How Young India Likes To Drink?

Young India or the Millennials are changing the way we have consumed alcohol for years, states Shuchir Suri, Founder of Food Talk India. Having recently curated Delhi’s first gin festival, Gin Explorers Club, and with an appetite for alcohol without bias, Suri has gained a reputation for discerning spirits across the shelf. He continues, For starters, it’s not just about buying a drink anymore. It’s an experience, and young consumers are willing to spend the money in return for quality.

According to him, the introduction of new drinks, ideas and technology are all geared up to appeal to alcohol-consuming-Millennials who are more likely to see themselves as trendsetters among their friends and are willing to pay extra for products that are consistent with the image they want to portray.

In fact, brands across the world have let go of their once-stodgy approach to the correct way of drinking’ in order to gain favour with the young consumer. He explains, Scotch was a very guarded spirit with too many rules. But when brands saw that the youth globally was not accepting these rules anymore, they started introducing the concept of drink the way you want to’. This has become every brand’s campaign to reach out. Similarly, the brand-driven vodka has given way to gin because of the variety of flavours available with it.

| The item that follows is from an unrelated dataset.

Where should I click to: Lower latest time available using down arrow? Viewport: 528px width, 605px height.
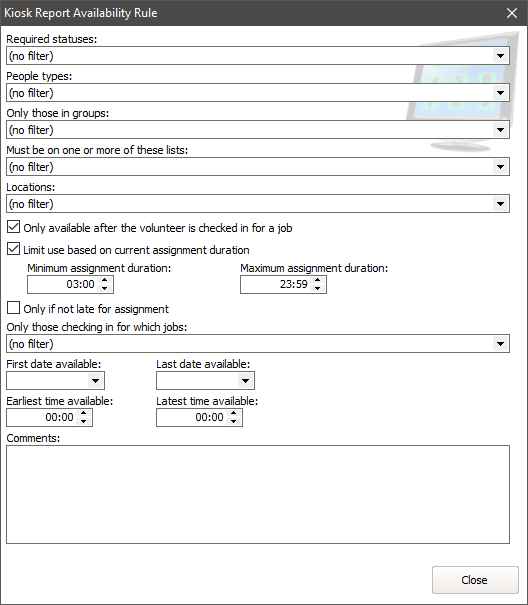click(234, 421)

Not just that, there are trends emerging on the Internet with respect to alcohol, too. Instagram is changing how we eat and drink, every hour. It’s a visual platform, and chefs and bartenders are now celebrities showcasing their skills online so consumers are pretty much eating off their feeds. Brands are also getting extremely creative and are all hands-on-deck with digital from curated tastings to cooking with alcohol and festivals. From the biggest players to the newbies, all are turning to the online space to influence consumers, he lets in.

As far as consumption patterns go, an emphasis on low-calorie or low-ABV alternatives is emerging. In creating these drinks, sustainability and local produce are trending, classics are making a comeback with reinventions, and fresh’ is the word of the hour, with a focus on glassware and presentation.

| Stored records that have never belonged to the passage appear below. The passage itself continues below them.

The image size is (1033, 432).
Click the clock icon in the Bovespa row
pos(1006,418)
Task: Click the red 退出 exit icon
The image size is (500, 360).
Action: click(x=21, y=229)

Gimmicks and the molecular gastronomy wave have come to an end and regional is gaining serious popularity, he says, adding, The world is getting global, or glocal’ I would say. We don’t have to import everything anymore talented Indian chefs and bartenders are increasingly introducing concepts like heirloom, sustainable, local and indigenous on menu descriptions. This shows the paradigm shift that is shaping the future of dining and drinking in India.

So what should young consumers look out for? Seedlip, which is the world’s first distilled non alcoholic spirit is a category to watch out for. There’s also an explosion in the market; from Indian gin to tonic water and craft beer, and this is great news, he states. In this category, his recommendations include White Rhino Beer, Greater Than Gin, Simba Beer, Desmenji Tequila, Jaisalmer Gin, Stranger & Sons to name a few.